Quoted passage:
═══

Frederick County’s Golden Immigrants
by James Rada, Jr.
Note: This is part three of a series about goldfish farming in Frederick County.
In the early 1900s, goldfish farming produced a major cash crop in Frederick County.
“By 1920, Frederick County was producing 80 percent of the goldfish in the United States, and they were being shipped from Thurmont to all parts of the country,” George Wireman wrote in his book Thurmont: Gateway to the Mountains.
His number is supported with information in “The News-Post Year Book and Almanac.” Throughout the 1930s and into the 1940s, the annual publications note that Frederick County had “more goldfish produced than in any part of the United States.” Interestingly, the yearbooks list goldfish as “selected crops harvested” rather than “livestock on farms.”
The fish raised in Frederick County were considered common goldfish. A 1914 The Frederick News article noted, “Few, if any, of the Japanese variety are raised. They are said to be too clumsy and awkward and an easy mark for preying birds. No coloring is necessary for the fish raised here, as is the case with those raised in some localities, where the fish have to be kept in shallow ponds in order to obtain their color.”

═══

Prompt:
Can you copy out the full article on Frederick County goldfish farming, word for word?

═══

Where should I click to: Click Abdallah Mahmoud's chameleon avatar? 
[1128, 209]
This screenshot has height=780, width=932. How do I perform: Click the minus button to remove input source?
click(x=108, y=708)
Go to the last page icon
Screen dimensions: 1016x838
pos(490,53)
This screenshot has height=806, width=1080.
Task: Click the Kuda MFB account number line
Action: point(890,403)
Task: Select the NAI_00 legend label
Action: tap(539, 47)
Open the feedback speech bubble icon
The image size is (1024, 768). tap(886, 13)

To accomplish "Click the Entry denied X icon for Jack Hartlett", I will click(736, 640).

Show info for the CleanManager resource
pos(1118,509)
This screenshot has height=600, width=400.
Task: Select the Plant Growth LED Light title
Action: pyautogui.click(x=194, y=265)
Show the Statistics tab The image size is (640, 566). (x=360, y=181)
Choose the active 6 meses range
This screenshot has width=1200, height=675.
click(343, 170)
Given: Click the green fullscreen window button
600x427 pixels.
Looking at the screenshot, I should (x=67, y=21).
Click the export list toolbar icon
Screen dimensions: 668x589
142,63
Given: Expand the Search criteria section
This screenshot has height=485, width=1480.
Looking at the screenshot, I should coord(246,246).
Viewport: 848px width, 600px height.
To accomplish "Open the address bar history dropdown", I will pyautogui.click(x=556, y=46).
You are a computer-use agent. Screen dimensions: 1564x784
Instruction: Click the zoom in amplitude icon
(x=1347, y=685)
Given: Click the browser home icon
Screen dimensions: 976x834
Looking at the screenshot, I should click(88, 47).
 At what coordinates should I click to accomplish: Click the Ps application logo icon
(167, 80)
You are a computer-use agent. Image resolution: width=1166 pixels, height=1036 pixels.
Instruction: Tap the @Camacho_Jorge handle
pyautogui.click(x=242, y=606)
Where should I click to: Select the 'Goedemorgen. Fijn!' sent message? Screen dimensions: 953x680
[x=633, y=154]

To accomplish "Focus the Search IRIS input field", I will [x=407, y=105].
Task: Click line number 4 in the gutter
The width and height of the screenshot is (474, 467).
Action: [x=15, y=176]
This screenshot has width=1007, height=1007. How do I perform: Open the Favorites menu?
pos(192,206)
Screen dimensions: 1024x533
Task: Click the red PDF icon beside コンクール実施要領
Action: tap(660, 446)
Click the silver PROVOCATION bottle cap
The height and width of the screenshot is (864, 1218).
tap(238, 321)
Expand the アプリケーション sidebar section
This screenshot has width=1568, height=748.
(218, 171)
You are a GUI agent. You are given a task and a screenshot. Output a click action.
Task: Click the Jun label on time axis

═══

Completed exercise:
Frederick County’s Golden Immigrants
by James Rada, Jr.
Note: This is part three of a series about goldfish farming in Frederick County.
In the early 1900s, goldfish farming produced a major cash crop in Frederick County.
“By 1920, Frederick County was producing 80 percent of the goldfish in the United States, and they were being shipped from Thurmont to all parts of the country,” George Wireman wrote in his book Thurmont: Gateway to the Mountains.
His number is supported with information in “The News-Post Year Book and Almanac.” Throughout the 1930s and into the 1940s, the annual publications note that Frederick County had “more goldfish produced than in any part of the United States.” Interestingly, the yearbooks list goldfish as “selected crops harvested” rather than “livestock on farms.”
The fish raised in Frederick County were considered common goldfish. A 1914 The Frederick News article noted, “Few, if any, of the Japanese variety are raised. They are said to be too clumsy and awkward and an easy mark for preying birds. No coloring is necessary for the fish raised here, as is the case with those raised in some localities, where the fish have to be kept in shallow ponds in order to obtain their color.”